Algunos lo llaman el “pirata romántico”, y aunque en un principio suena tan absurdo como si alguien en doscientos años hiciera referencia a algún “terrorista romántico”, la historia nos enseña que el Tiempo -esa barrera que afloja nuestro juicio y adormece la moral– oculta el crimen y apaga los tormentos permitiendo encariñarse con aquel que antaño fue un villano pintoresco. Así sucede con estos y con otros personajes “llamativos” como han sido Atila, Khan o Julio Cesar, asesinos cotidianos todos ellos, pero sin duda más simpáticos que los Hitler y los Stalin de nuestro tiempo.
Sea como sea, Jean Lafitte podía ser un desalmado, pero un desalmado sazonado de heroísmo y embarrado de grandeza. Aún hoy, ilusos soñadores recorren las aguas del golfo de México, desde cayo Hueso hasta la desembocadura del río Bravo del Norte, en busca del famoso tesoro del último de los más grandes filibusteros.
“Endiabladamente guapo”, aun teniendo en cuenta el pronunciado estrabismo de su ojo izquierdo, Jean era un tipo alto, delgado y musculoso. De fáciles palabras y buen vestir, su cortesía y educación le facilitaron el acceso a la alta sociedad de una nueva Orleáns cosmopolita y porteña, polo de atracción para inmigrantes y colonos venidos de los cinco rincones allende el vasto mar.

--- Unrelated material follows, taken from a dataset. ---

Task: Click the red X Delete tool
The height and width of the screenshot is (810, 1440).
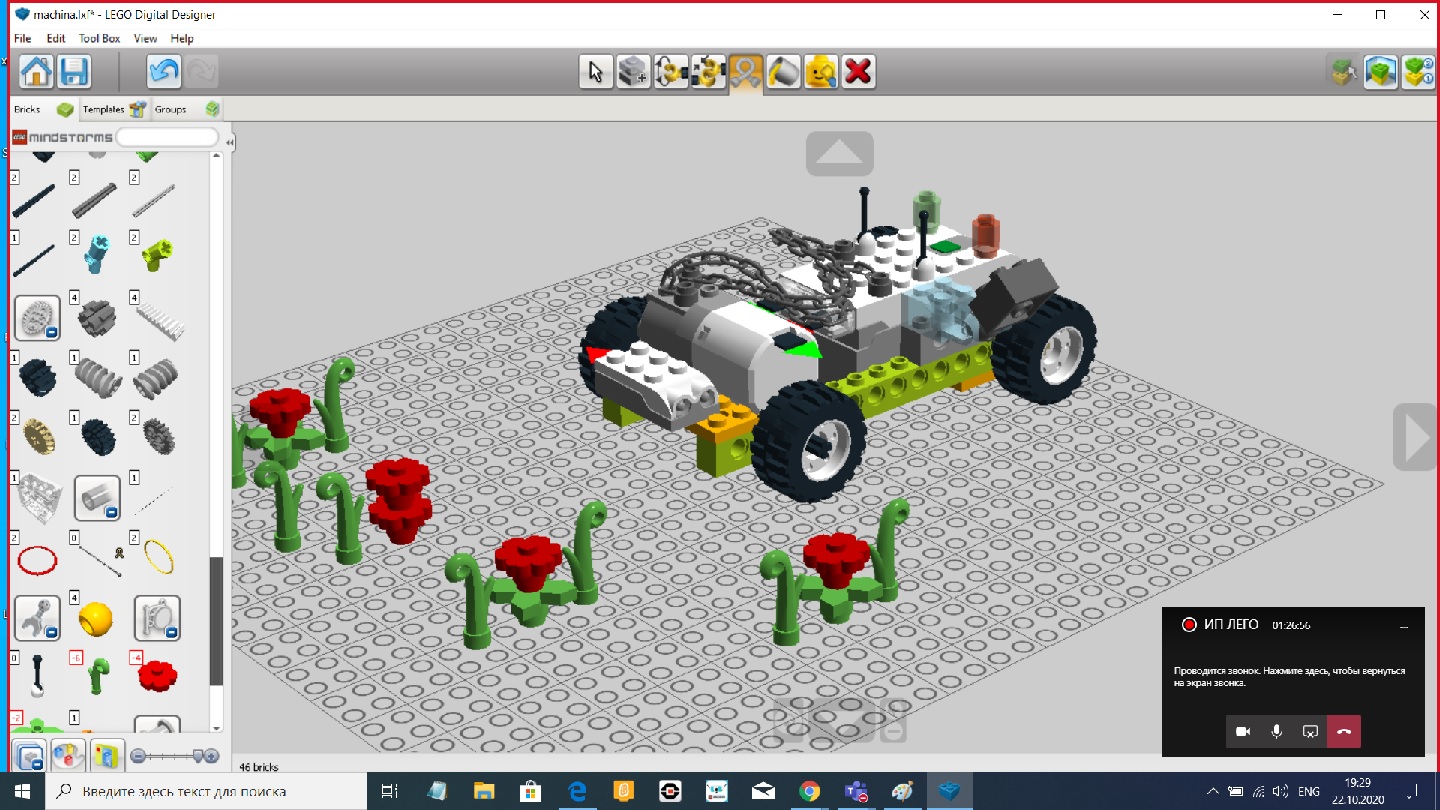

No cumplía el cuarto de siglo cuando, junto a su hermano Pierre, abrió una herrería en la esquina de St. Philip y Bourbon, que le servía de máscara con la que ocultaba el mucho más lucrativo arte de contrabandear. Lo cierto es que, bajo la dominación española, ciertos artículos (incluidos los esclavos) se habían encarecido a tal punto que el mercado negro constituía la única manera de satisfacer su demanda. A veces los representantes del poder dominantes – piratas y ladrones no ya románticos sino que hipócritas y despóticos – obligan al paisano a vagar por los caminos que están “fuera de la ley”, y en este campo fértil de la necesidad y la injusticia, florecen los oportunistas que organizan y distribuyen las tareas y los botines de una guerra eterna entre los que tienen y los que necesitan. Aquel fue el papel que desempeñó Lafitte en este capítulo de la comedia humana. Nueva Orleáns se hallaba idealmente situada: hacia el sur se extendía una molesta superficie plagada de pantanos y bancos de arena, laberinto acuático salpicado de islas bajas cubiertas de grandes árboles y espesas matas. En la bahía de Barataria, ocultos como las tortugas, serpientes, caimanes, garzas, pelícanos y flamencos que encuentran allí una armónica existencia, vivían los contrabandistas a la espera del próximo golpe, cazando, pesando y transportando a los esclavos que vendían en los mercados clandestinos de la ciudad a razón de 1000 dólares por cabeza. Mientras tanto, Lafitte administraba todo desde la herrería.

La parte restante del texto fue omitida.